Several justices expressed dissatisfaction with the posture in which the dispute came to the court – on its interim docket, rather than after full briefing on the merits. This included Alito, who pressed Sauer to explain why the case had “to be handled by everyone” – including the lower courts – on an expedited basis? Even the executive branch, Alito complained, handled Cook’s termination “in a very cursory manner.”
Sotomayor echoed this sentiment, emphasizing the many questions that the lower courts had not addressed. Why, she said to Sauer, are you asking us to decide these issues – such as whether the president’s determination of “for cause” is reviewable at all – once and for all in an emergency application?
Because the case came to the Supreme Court on its interim docket, with the Trump administration asking the justices to pause Cobb’s order, the factors that the justices will consider in deciding whether to grant that request include not only whether the administration is ultimately likely to prevail on the merits of the dispute, but also the public interest and whether either set of litigants will be permanently harmed by a ruling for the other side.
Addressing the “public interest” factor, Barrett asked Sauer about a “friend of the court” brief by a group of economists supporting Cook, who contended that granting the stay requested by the Trump administration “could trigger a recession. How,” Barrett queried, “should we think about the public interest in a case like this?”

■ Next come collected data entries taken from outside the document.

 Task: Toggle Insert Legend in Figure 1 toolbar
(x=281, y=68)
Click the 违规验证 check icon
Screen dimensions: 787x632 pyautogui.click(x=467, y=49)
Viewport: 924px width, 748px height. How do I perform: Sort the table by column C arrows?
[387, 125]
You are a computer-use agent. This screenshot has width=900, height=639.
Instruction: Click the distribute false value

Sauer urged the justices to “consider all those amicus briefs and their … predictions of doom with a fairly jaundiced eye,” dismissing the briefs “as a reflection of very elite opinion.”

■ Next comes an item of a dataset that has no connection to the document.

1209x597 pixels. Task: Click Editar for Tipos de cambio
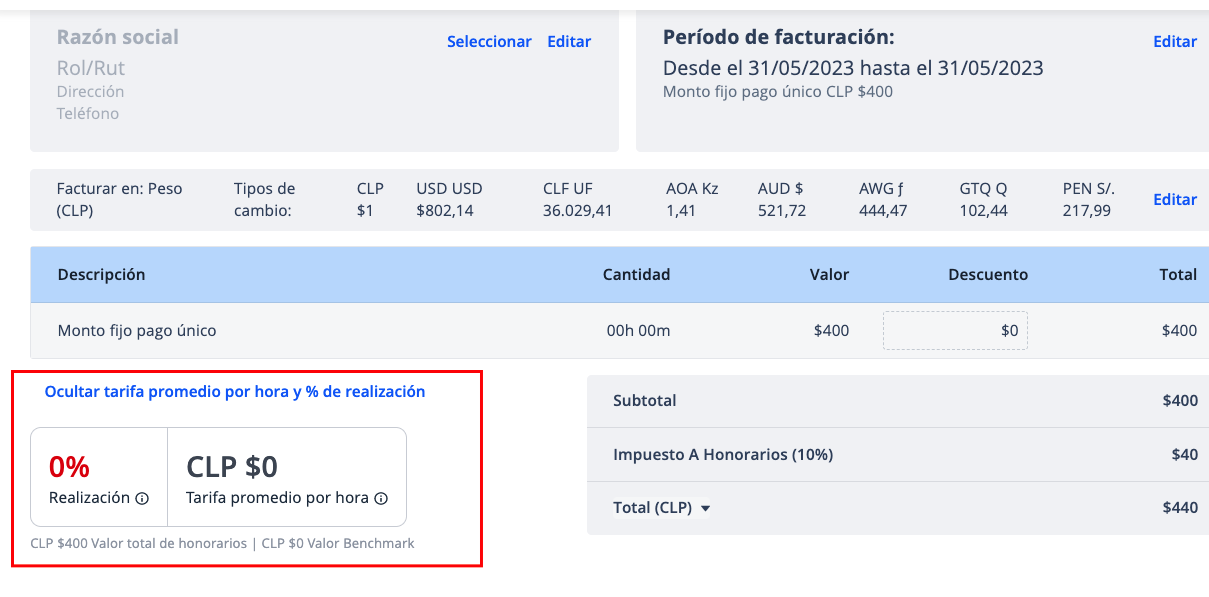1175,199
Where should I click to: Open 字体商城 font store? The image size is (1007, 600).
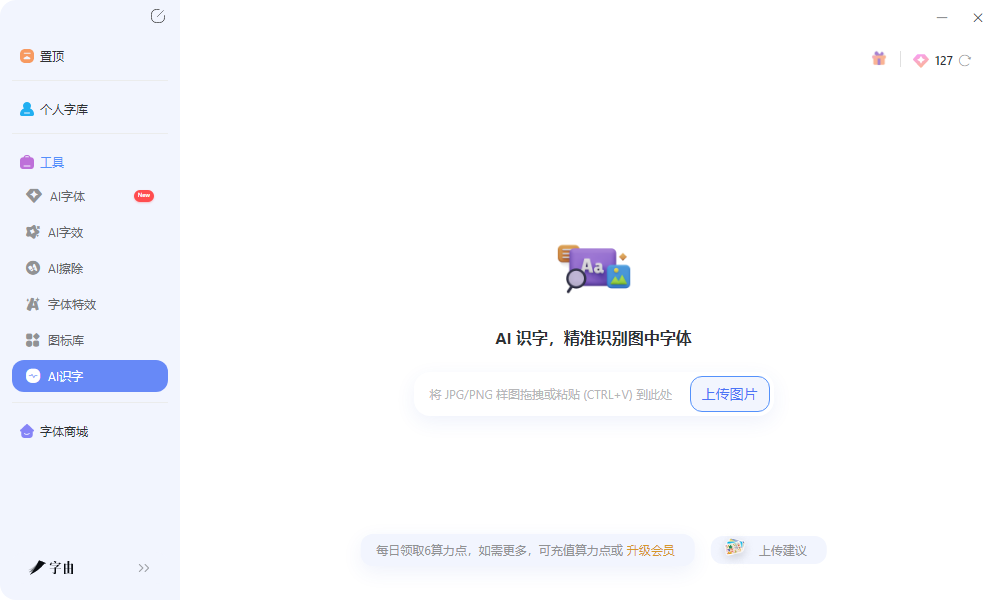[90, 432]
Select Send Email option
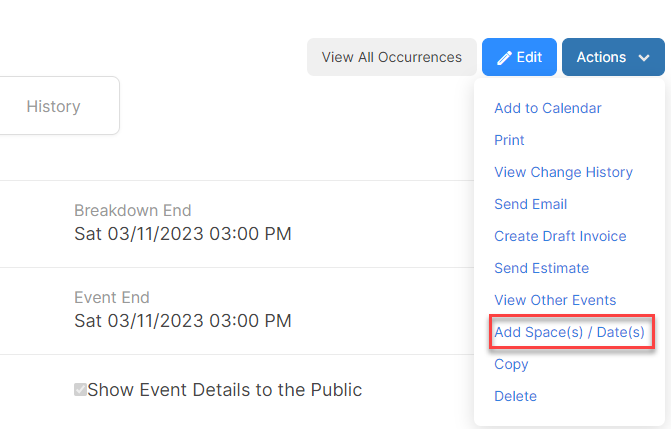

But when, at Barrett’s prompting, Sauer conceded that there is a risk of a recession, Barrett countered, “I don’t want to be responsible for quantifying that risk. I’m a judge, not an economist.”
In an exchange with Clement later in the argument, Barrett also asked him to explain why, even if the court were to ultimately rule that Trump does have the power to fire Cook, the president is not permanently harmed by allowing her to remain in office for now.
Clement told the justices that the Trump administration had agreed that “the Fed is different at least for purposes of this case and that we can’t remove somebody just for policy disagreements.” Therefore, he said, “having somebody continuing in office just because you have a different conception of ‘for cause’ … doesn’t strike me as irreparable harm.” By contrast, he posited, “there are enormous irreparable harms” from allowing Trump to fire Cook now because of the unique role of the Fed in determining monetary policy and the extent to which “markets watch the Fed a little more closely than they watch really any other agency of government.”
Kavanaugh expressed concern about the perceived independence of the Federal Reserve. He told Sauer that, “on … your position that there’s no judicial review” for the president’s determination that he has cause to fire a Fed governor, “no process required, no remedy available, a very low bar for cause that the president alone determines … that would weaken, if not shatter, the independence of the Federal Reserve.”
Kavanaugh also cited what he described as the “real-world effect” of a ruling for the Trump administration: if the court allows Trump to remove Cook, “what goes around comes around,” and a future Democratic president will remove Republican appointees to the Fed. When Sauer demurred, telling Kavanaugh that he “cannot predict” what might happen in the future, Kavanaugh retorted that “history is a pretty good guide. Once these tools are unleashed, they are used by both sides and usually more the second time around.”
Toward the end of Clement’s time at the lectern, Kavanaugh was looking for what he described as the “simplest way … to decide” the case. Would it be for the court to deny the Trump administration’s request to pause Cobb’s order, on the ground that Cook had not had sufficient process before she was fired?
Clement agreed that it would be, but with a caveat. Such a ruling, he said, would “maximize[] the chances” that the dispute would return to the justices again in the future.
A decision in the case is expected by summer.